Liban: Les pays occidentaux complices
La communauté internationale doit s’attaquer à la force de l’ombre qui empêche tout règlement de la crise : la « bancocratie » libanaise avec, à sa tête, le gouverneur de la banque centrale et les actionnaires des banques privées, souligne, dans une tribune au « Monde » (extrait) , Mounir Corm, né au Liban et dirigeant d’une société de gestion financière, à Paris.
Tribune.
L’effondrement de la situation économique, financière et sociale au Liban semble sans fin. La catastrophe humanitaire est totale, la misère touche aujourd’hui la majorité de la population, incapable de se nourrir face à l’hyperinflation et qui manque désormais de tout produit importé : médicaments, essence, électricité, etc. Cette situation invraisemblable s’aggrave de jour en jour, couverte et renforcée par l’immobilisme irréaliste d’une classe politique corrompue et criminelle.
Face à cette situation, les gouvernements occidentaux, au premier rang desquels la France, répondent par une position simpliste : nous ne bougerons ni n’aiderons financièrement le Liban tant que la classe politique libanaise ne se réformera pas. Cette position est éthiquement et politiquement condamnable à plusieurs titres.
Tout d’abord, elle impose une condition impossible à satisfaire. Demander des réformes à cette classe politique revient à espérer qu’un cancer malin en phase terminale se soignera lui-même – jamais ces anciens chefs de guerre et de familles féodales, prédatrices, mafieuses et au pouvoir depuis trente ans, ne se réformeront d’eux-mêmes.
Système politique et financier frauduleux
Deuxièmement, elle est fondamentalement hypocrite. Elle fait mine d’oublier que le système politique et financier frauduleux mis en place par la banque centrale et le secteur bancaire, et dont la famille Hariri a été la clé de voûte pendant plus de vingt ans, a été soutenu, depuis le début des années 1990, par ces mêmes gouvernements occidentaux. Ce système a été renfloué à travers la Conférence économique pour le développement par les réformes et avec les entreprises, organisée par l’Organisation de coopération et de développement économiques.
Enfin, cette position laisse au supplice une population civile exsangue et abasourdie, qui se bat au quotidien pour survivre dans une ambiance de fin du monde, entre le manque de liquidités, l’hyperinflation, la crise due au Covid-19 et les ravages de l’explosion du 4 août 2020. Il est urgent d’agir pour stopper cette chute dans le vide. Et d’abord d’un point de vue financier, par devoir humanitaire et moral, avant que le peuple libanais puisse reprendre son destin politique en main.
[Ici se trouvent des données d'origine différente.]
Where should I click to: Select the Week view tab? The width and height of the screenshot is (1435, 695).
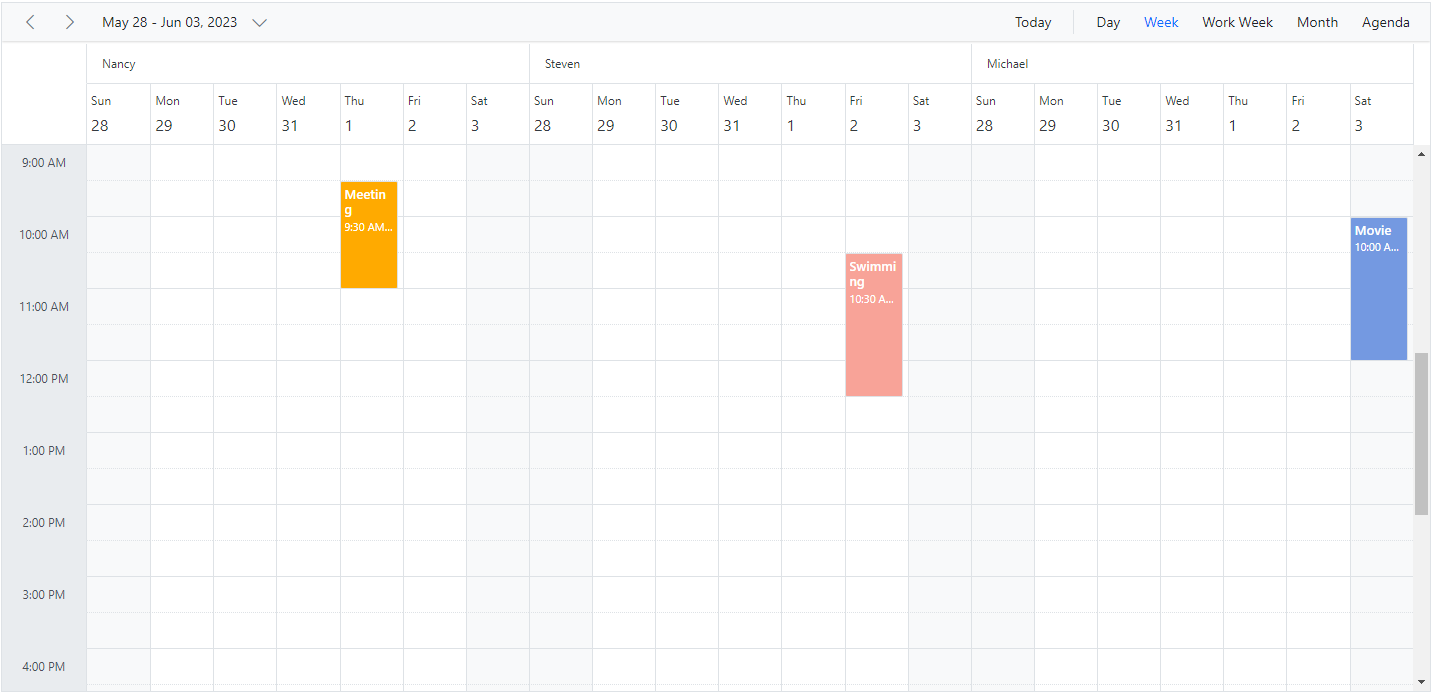coord(1161,22)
Il faut en premier lieu traiter l’urgence. La communauté internationale doit s’attaquer à la force de l’ombre qui empêche tout règlement de la crise financière : à savoir la « bancocratie » libanaise, avec à sa tête le gouverneur de la banque centrale et les actionnaires des banques privées, responsables premiers de cette crise. A la saisie confiscatoire des dépôts bancaires de tous les Libanais par l’Association des banques du Liban doit répondre une pression maximale (sanctions, saisine des avoirs) sur ces gens qui se sont enrichis sur le dos du peuple. Dans le même temps, un programme d’aide internationale doit, le plus rapidement possible, fournir une aide d’urgence pour permettre aux Libanais de retrouver un accès aux biens de première nécessité.